Our fix for Fedora 15 was pretty simple. Delete all of the old deltarpms in Rawhide. As long as the users have the new xz before doing a yum update, all new deltarpms will work correctly. Yay.

The problem is that this is all still extremely fragile. Take Fedora bugs #524720, #548523, and #677578 for example. All three bugs have cropped up because of mistakes in handling changes in the compression format, and it’s all a bit ridiculous. Would anyone use gzip if an old version couldn’t decompress data compressed with a newer version?

A possible solution?

There is no simple solution. So what if we change the rules? Instead of trying to keep the compression algorithms static, what if we stored just enough information in the deltas to recompress using the exact same settings, whatever they are.

For gzip, this would mean recording things like each block size, dictionary, etc. For xz, it would mean recording the LZMA2 settings. The problem is that this information is different for each compression type and the functions to extract the needed information haven’t been included in any compression libraries (to my knowledge).

However, if we could write these functions and get them into the upstream libraries, it would benefit all programs that try to generate deltas. Deltarpm would continue to work when compression algorithms change. Rsync could actually delta gzipped files, even if the “–rsyncable” switch hasn’t been used in gzip.

There are a couple of possible problems with this solution. First, I’m not sure how big the extra needed information is. Obviously, for each compression format, it’s different, but, unless it’s at most 1/100th the size of the uncompressed file, storing the extra data in the deltarpm will probably not be worth the effort.

Second, no code has actually been written. In an open source world of “Show me the code”, this is obviously a major issue. I’d love to do a reference for one of the simpler compression formats (like zlib), but just haven’t had the time yet.

Obviously, the best solution would be for the various upstreams to provide the necessary functions, as they understand both their algorithms and what information should be stored. However, most upstreams have enough on their plates without needing extra stuff thrown in from random blogs.

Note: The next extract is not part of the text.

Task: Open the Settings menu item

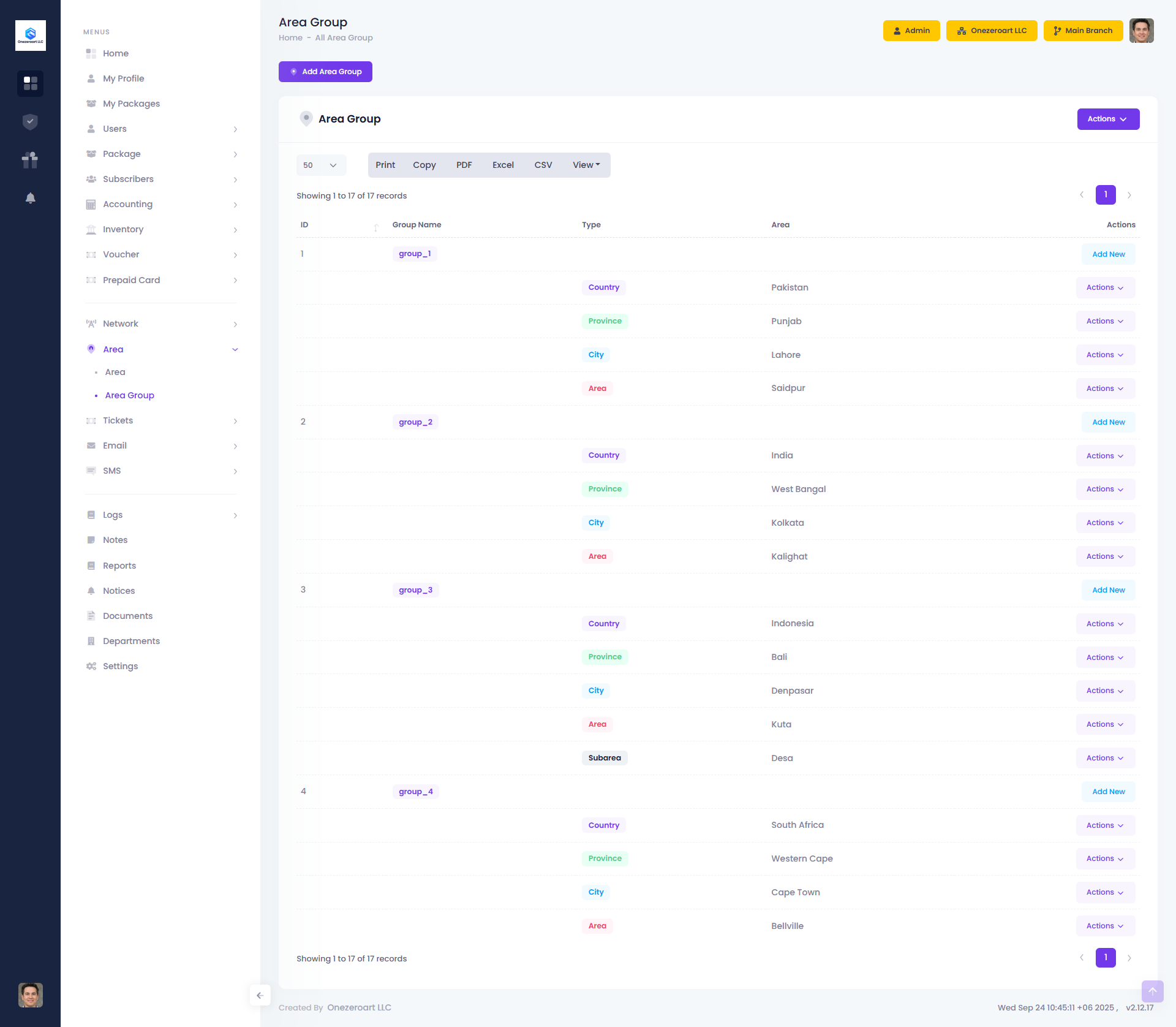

Another good solution would be for someone who is interested in deltas and compression to take on this project themselves. Any volunteers? 🙂

Broken eggs credit: Broken Eggs by kyle tsui. Used under CC BY-NC-ND


Comments

Andre Robatino
Wednesday, Feb 16, 2011

The problem is magnified with deltaisos, since each contains a large number of deltarpms, every one of which must rebuild properly. And one can make useful disos between ISOs which are far apart - for example, in Fedora, a diso from (N-1) Final to N Final is typically around half the size of the full ISO. But this makes it much more likely that a compression change will happen over this period - Final releases happen twice a year, so if a compression change happens once every 2 years, about 1/4 of these disos are potentially unusable, which means they are probably too unreliable at this point to catch on. Which is a shame, since someone who now downloads the full DVD every release could potentially cut this download in half.